> **Desafíos**
A) En el pasaje sobre el rico y Lázaro, ¿en qué se convierte la barrera invisible de la tierra tras la muerte?
B) Prolonga el pasaje sobre el rico y Lázaro a partir de su última frase.

> **Pasaje propuesto**
*****

La escena es insoportable. El rico lo tiene todo. Se siente seguro.
No parece necesitar de nadie. Vive en la inconsciencia. No ve al pobre
que muere de hambre junto a su mansión. ¿No se parece a muchos de los
que vivimos en los países del bienestar? Lázaro, por su parte, vive en
extrema necesidad, hambriento, enfermo, excluido, ignorado por quienes
lo podían ayudar. Su única esperanza es Dios. ¿No se parece a tantos
millones de hombres y mujeres hundidos en el hambre y la miseria?
Jesús no pronuncia directamente ninguna palabra de condena. Su mirada
penetrante está desenmascarando la cruel injusticia de aquella
sociedad. Las clases más poderosas y los estratos más oprimidos parecen
pertenecer a la misma sociedad, pero están separados por una barrera
invisible: esa puerta que el rico no atraviesa nunca para acercarse a
Lázaro. Dios no puede aceptar esa cruel separación entre sus hijos. Todo
cambia radicalmente en el momento de la muerte. El vuelco de la
situación es total. Aquella barrera invisible de la tierra se convierte
ahora en un abismo infranqueable. El objetivo de la parábola no es
describir el cielo ni el infierno. Sino condenar la indiferencia de los
ricos y poderosos.

*****

> **Extracto de datos**

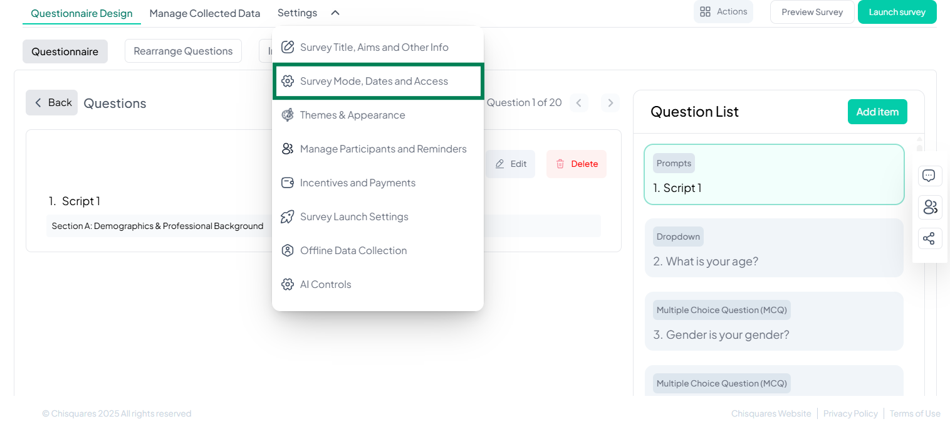This screenshot has width=950, height=426.
Task: Open Themes & Appearance settings
Action: 352,115
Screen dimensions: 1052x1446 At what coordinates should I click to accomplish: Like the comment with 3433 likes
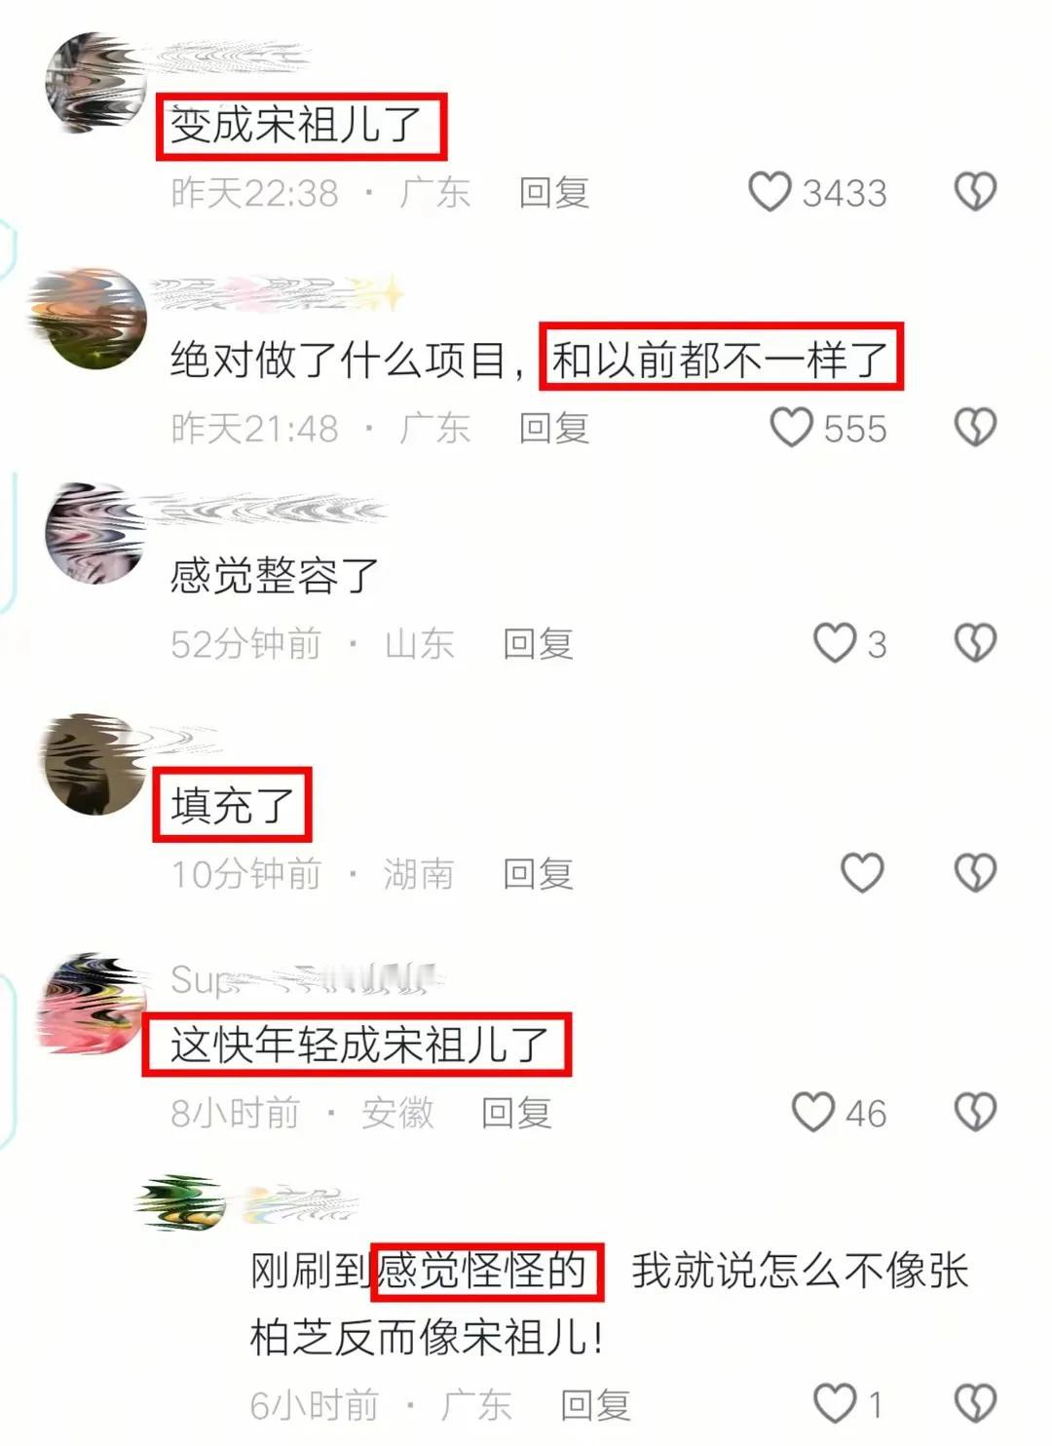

*****

> **Resultados esperados**
A) En un abismo infranqueable.

B)
Esta es la condena radical de Jesús. Una barrera de indiferencia,
ceguera y crueldad separa el mundo de los ricos del mundo de los
hambrientos. El obstáculo para construir un mundo más justo, humano y
dichoso somos los ricos, que vamos levantando barreras cada vez más
inhumanas y sangrantes para que los últimos de la tierra, no entren en
nuestro país, ni lleguen a nuestras residencias, ni llamen a nuestras
puertas.
4. Al servicio apasionado del proyecto humanizador del Padre
La indignación profética de Jesús va a acompañada de una fuerte
llamada a la esperanza. Conoce bien la realidad trágica de los últimos
en Galilea, pero no cede a la resignación y a la desesperanza. Ahora
mismo podemos y debemos romper la indiferencia y trabajar por un mundo
más humano. ¿Es posible vivir con un horizonte de esperanza?
Es posible la alternativa
El imperio de Roma pretende que la “pax romana”, con todo su sistema
de opresión y explotación de los pueblos derrotados, es la paz plena y
definitiva. La religión del templo defiende que la Torá de Moisés es
inmutable y eterna. Mientras tanto, las víctimas del Imperio y los
pobres olvidados por la religión oficial están condenados a vivir sin
esperanza. Puede haber mejoras en el funcionamiento del sistema
imperial, se puede cumplir de manera más escrupulosa la ley mosaica,
pero nada decisivo cambia para los pobres: el mundo no se hace más
humano. Nadie sabe cómo y de dónde podría brotar una esperanza nueva
para los últimos.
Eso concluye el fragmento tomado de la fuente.